One of Jane and Anthony’s sons, Alex is a doctor and appeared on the tv show, Love Island. Now a Youth Mental Health Ambassador, Alex’s social media presence created a phenomenal response when he posted they were looking for knitters.
‘Overnight our Instagram account went up to 22k followers. However, the extra awareness wasn't without its challenges. I suddenly had all these people wanting to buy wrist warmers, which was wonderful except I couldn't fill the 100 orders I already had, let along thousands more.’

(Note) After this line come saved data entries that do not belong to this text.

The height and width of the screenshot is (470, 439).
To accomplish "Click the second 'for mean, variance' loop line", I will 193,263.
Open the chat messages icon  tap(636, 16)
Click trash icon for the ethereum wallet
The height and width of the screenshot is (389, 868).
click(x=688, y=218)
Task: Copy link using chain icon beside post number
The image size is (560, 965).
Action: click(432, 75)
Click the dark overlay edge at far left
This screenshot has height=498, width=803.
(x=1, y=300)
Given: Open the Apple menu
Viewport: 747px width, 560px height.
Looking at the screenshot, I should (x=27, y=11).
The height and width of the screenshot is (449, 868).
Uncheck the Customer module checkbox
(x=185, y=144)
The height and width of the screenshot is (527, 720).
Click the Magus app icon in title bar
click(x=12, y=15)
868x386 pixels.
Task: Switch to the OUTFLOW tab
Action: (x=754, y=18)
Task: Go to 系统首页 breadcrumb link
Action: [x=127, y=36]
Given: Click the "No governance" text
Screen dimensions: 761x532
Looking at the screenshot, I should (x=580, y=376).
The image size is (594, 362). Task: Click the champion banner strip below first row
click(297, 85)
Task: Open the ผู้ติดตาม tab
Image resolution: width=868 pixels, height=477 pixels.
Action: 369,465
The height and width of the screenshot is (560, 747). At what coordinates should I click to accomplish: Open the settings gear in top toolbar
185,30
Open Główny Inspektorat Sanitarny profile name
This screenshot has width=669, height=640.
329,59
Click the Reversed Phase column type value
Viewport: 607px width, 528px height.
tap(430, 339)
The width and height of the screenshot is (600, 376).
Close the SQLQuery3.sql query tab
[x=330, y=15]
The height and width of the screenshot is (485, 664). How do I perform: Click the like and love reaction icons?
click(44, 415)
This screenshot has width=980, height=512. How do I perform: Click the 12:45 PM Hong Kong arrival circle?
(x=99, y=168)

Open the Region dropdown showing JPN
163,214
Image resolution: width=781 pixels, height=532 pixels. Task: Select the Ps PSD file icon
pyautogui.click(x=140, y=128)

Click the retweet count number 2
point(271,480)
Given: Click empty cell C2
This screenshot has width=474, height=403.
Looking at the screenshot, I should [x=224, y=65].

Fortunately, Jane also received offers of help from volunteer knitters up and down the country. And with their support, Jane and her family have now set up the online shop which opened in February. Every order includes a card featuring the story of the two wolves and all the money raised goes to support mental health charities.
Open the conversation
Jane and Anthony hope that every order will help start a conversation about mental health,
‘Suicide is the biggest killer of young men, but young men can find it hard to talk about their feelings. The story of the two wolves helps make it easier to have those conversations. To initiate a conversation and discuss the black wolf and what that means, rather than direct questions that sometimes lead to a yes or no answer. It helps to build resilience.’
Once lockdown is over, Jane is hoping Knitformentalhealth will be able to do even more to help build resilience in young people. She's already working with one school and hopes to involve more in this important conversation.
‘I've learnt so much about mental health since Llyr passed away. It's too late for us, but if we can stop someone else from going through this then we'll have done something positive.’